The challenge of photoreceptor renewal

Abstract

Light is critical to support life and most living animals have developed photoreceptors to detect it. This relevance is underscored by the presence of stem cells in most multi-cellular animals to replace these neurons in case of injury or disease. However, this capacity is very limited in higher vertebrates, so that neurodegenerative diseases of the retina, like retinitis pigmentosa in humans, or in the retinal degeneration (“rd”) mice, end up in blindness. We have recently shown that rat Muller glial cells (MGC) express the stem cell markers nestin and Pax6, and promote trans-differentiation of photoreceptor progenitors into multipotent stem cells, which in turn, acquire morphological and functional properties of photoreceptors. However, it is not known why MGC are unable to replace photoreceptor loss in the “rd” mice. We investigated this problem by comparing mixed neuron-glia cultures from wild type (wt) and “rd” mice.

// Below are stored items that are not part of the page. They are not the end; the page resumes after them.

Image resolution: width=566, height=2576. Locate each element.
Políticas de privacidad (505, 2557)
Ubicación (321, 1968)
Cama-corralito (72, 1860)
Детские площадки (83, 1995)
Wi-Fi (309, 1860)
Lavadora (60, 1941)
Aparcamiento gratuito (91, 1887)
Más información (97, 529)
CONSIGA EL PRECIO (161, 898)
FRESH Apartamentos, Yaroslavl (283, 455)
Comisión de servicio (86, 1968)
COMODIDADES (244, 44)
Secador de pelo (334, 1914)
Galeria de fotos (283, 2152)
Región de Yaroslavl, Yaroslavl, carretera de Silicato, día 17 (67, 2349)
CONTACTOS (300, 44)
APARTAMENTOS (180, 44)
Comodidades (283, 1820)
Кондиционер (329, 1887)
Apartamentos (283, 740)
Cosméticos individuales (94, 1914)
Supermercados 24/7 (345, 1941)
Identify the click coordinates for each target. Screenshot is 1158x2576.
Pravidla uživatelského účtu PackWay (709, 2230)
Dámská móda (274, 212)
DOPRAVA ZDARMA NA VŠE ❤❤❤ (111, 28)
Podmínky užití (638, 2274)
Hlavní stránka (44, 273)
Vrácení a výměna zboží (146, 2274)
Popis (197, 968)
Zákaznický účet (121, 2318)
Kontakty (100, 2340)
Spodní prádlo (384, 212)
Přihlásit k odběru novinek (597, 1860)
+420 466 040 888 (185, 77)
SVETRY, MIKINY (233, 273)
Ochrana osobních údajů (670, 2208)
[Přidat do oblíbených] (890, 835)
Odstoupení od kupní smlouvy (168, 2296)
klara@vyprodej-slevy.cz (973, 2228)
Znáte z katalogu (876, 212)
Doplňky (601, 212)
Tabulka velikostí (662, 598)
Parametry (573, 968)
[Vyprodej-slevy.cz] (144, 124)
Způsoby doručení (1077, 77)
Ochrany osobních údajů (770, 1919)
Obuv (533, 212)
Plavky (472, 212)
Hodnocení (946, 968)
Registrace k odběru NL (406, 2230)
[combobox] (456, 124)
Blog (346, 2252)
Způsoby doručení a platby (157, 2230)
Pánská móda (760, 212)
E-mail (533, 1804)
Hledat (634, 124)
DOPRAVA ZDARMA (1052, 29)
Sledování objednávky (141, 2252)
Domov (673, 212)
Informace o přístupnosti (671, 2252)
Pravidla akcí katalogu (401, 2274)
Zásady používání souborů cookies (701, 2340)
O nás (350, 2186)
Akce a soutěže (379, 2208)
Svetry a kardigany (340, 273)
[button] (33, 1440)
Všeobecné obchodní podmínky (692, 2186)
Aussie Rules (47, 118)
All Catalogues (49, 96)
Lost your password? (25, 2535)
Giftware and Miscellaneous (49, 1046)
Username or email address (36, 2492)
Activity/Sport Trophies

Nuclear morphology was substantially modified in “rd” MGC: in wt cultures nearly all of their nuclei showed a regular shape and less than 10% of them evidenced indentations. By contrast, in the “rd” cultures the percentage of MGC nuclei having deep indentations doubled. Moreover, nestin expression was reduced from about 80% in cultured wt MGC, to almost 40% in the “rd” cultures. Noteworthy, while in wt cultures each MGC supported about 2 photoreceptor progenitors, this number was 3 times higher in “rd” cultures, thus suggesting that this “overload” in “rd” mice might affect the availability of trophic support for photoreceptors, thus favoring their degeneration. In summary, our results suggest that, in addition to the already known defects in "rd" photoreceptors, the alterations in the structure of MGC and in their crosstalk with photoreceptors might contribute to the loss of photoreceptors and impair their possible renewal.